Problem to solve:
Everything in the listing below must be reproduced exactly, apart from its images.

Data:

- Opening Delimiter -

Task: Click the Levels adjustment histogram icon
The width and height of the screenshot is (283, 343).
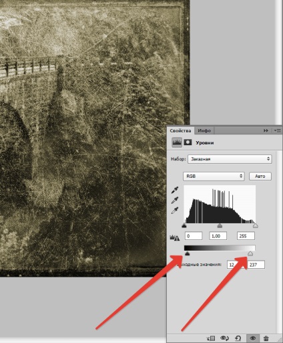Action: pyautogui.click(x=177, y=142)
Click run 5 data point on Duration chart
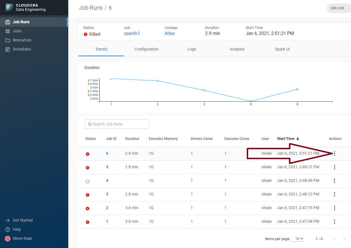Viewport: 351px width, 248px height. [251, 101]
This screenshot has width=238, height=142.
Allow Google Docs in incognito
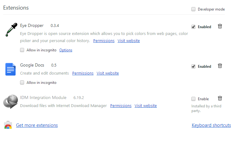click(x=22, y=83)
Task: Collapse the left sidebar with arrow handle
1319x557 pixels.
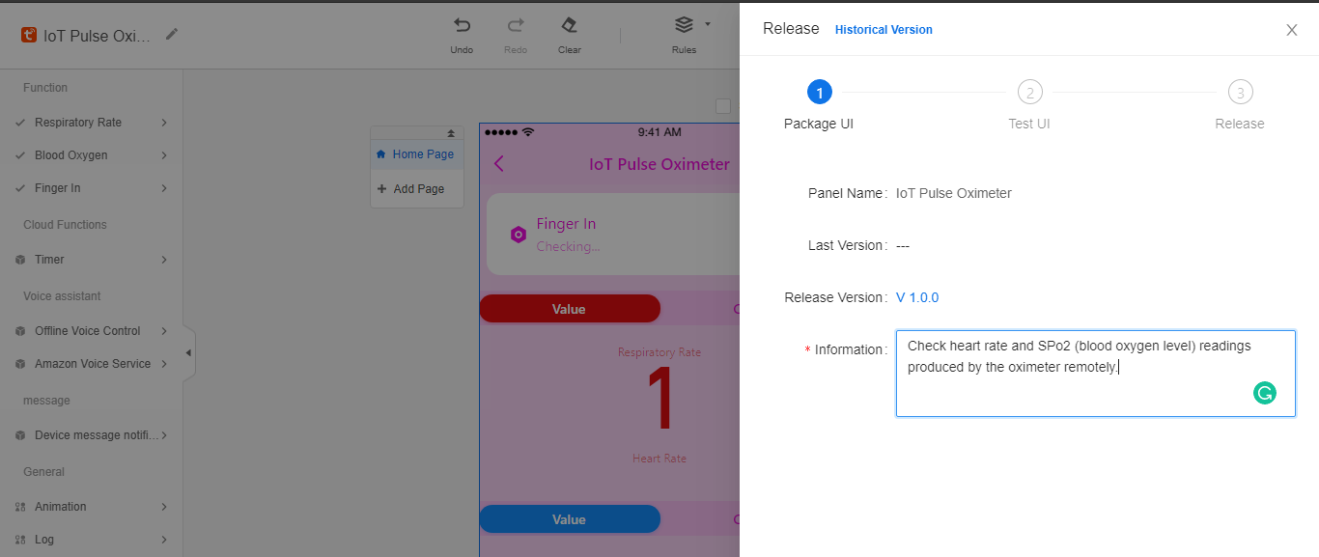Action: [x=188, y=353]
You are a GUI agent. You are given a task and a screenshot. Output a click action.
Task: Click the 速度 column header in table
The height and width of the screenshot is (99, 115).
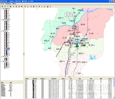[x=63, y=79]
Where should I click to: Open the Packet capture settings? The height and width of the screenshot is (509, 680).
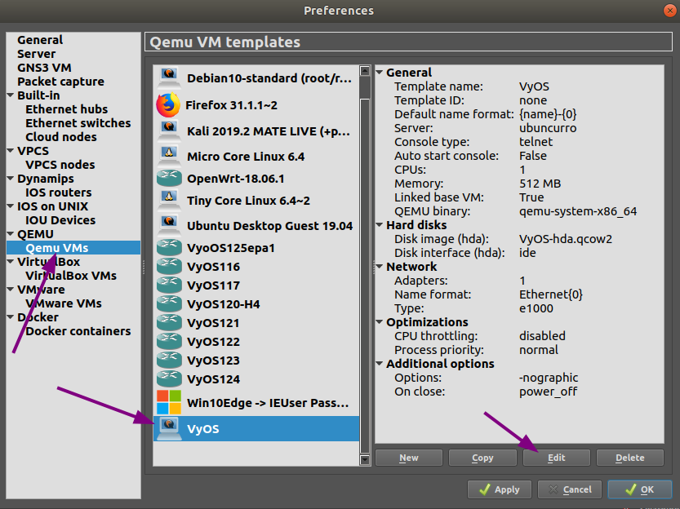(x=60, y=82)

- Closing Delimiter -

Result of the exercise:
Task: Click the Levels adjustment histogram icon
The width and height of the screenshot is (283, 343).
Action: pyautogui.click(x=177, y=142)
Click run 5 data point on Duration chart
Viewport: 351px width, 248px height. [251, 101]
This screenshot has width=238, height=142.
Allow Google Docs in incognito
click(x=22, y=83)
Task: Collapse the left sidebar with arrow handle
1319x557 pixels.
Action: [x=188, y=353]
You are a GUI agent. You are given a task and a screenshot. Output a click action.
Task: Click the 速度 column header in table
The height and width of the screenshot is (99, 115).
[x=63, y=79]
Where should I click to: Open the Packet capture settings? The height and width of the screenshot is (509, 680).
(x=60, y=82)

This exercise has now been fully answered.